Input data section start

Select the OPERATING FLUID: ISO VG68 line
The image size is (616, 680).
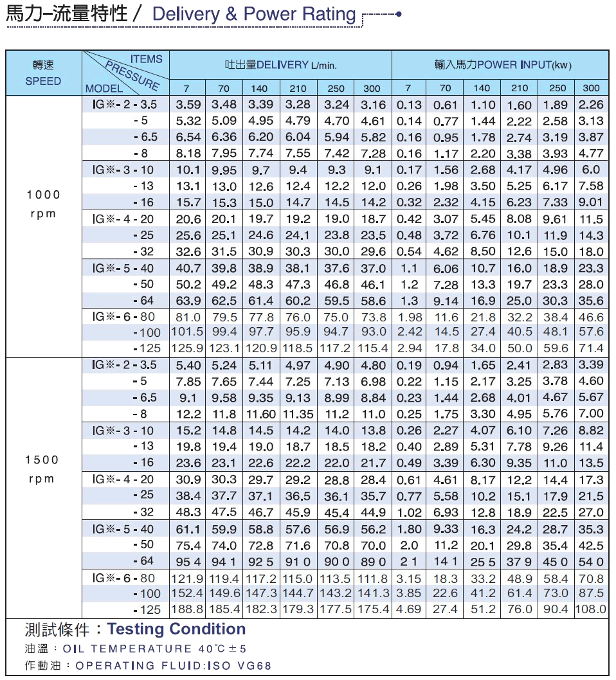coord(148,666)
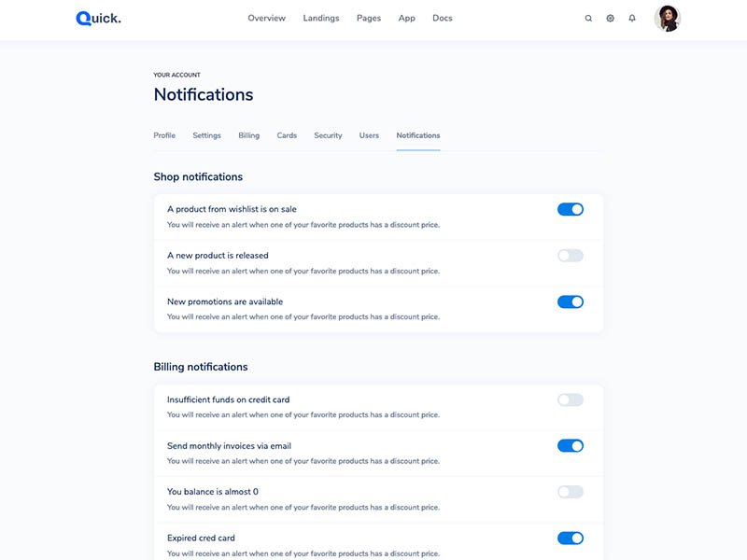Image resolution: width=747 pixels, height=560 pixels.
Task: Enable new product released alert
Action: tap(571, 256)
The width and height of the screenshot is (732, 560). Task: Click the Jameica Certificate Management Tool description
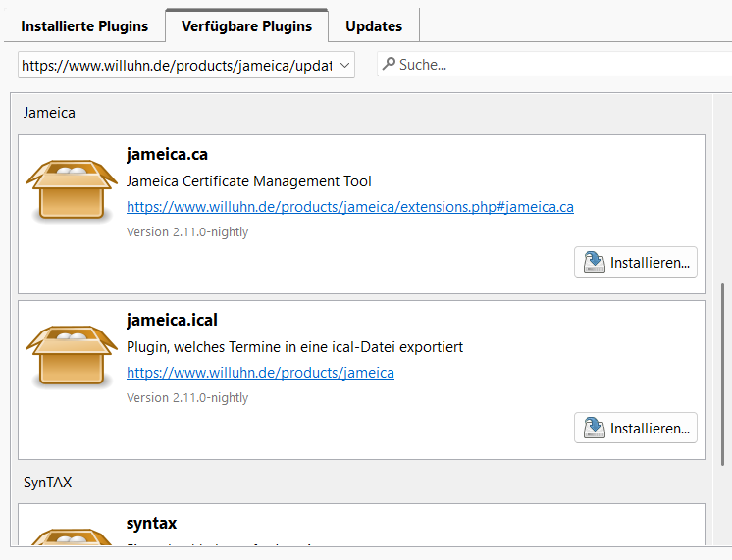pos(249,181)
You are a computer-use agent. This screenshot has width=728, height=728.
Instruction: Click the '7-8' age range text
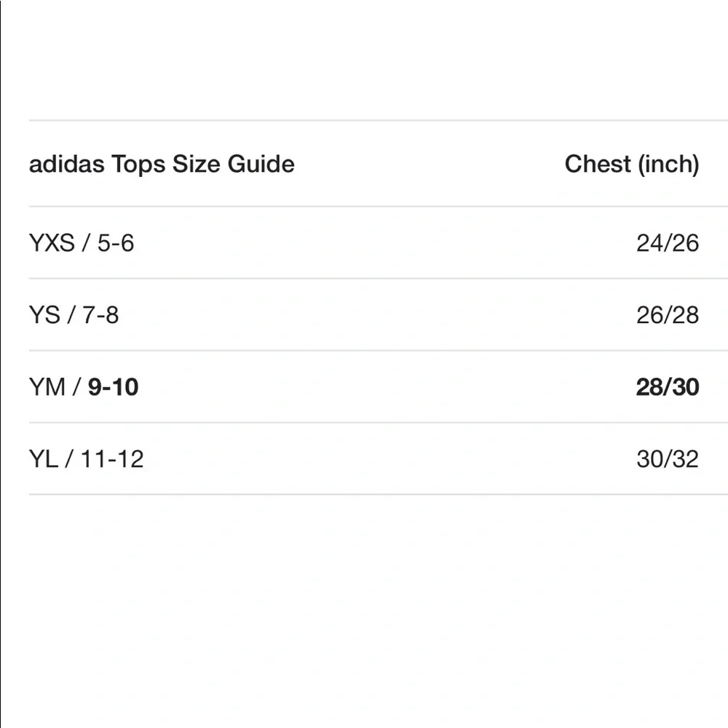pyautogui.click(x=100, y=314)
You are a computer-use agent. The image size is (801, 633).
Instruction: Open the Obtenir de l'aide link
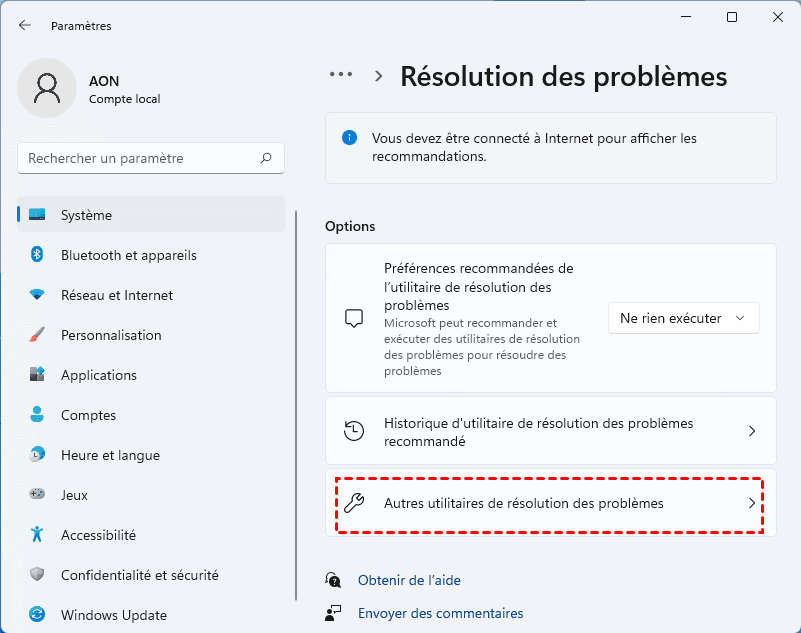click(x=409, y=580)
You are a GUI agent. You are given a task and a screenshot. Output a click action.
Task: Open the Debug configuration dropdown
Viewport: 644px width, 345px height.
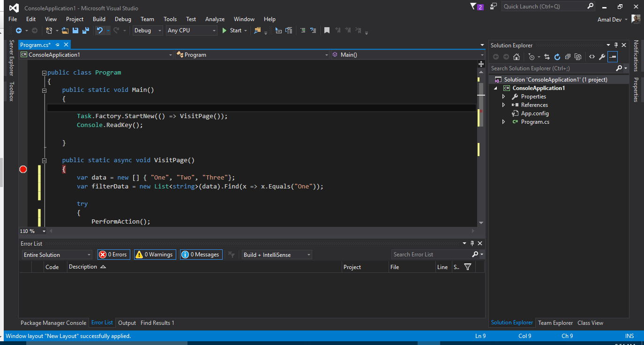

Input data section end

* _Problem to work on_: Say only how many lines in the records carry the word "computer".

* _Solution_: 2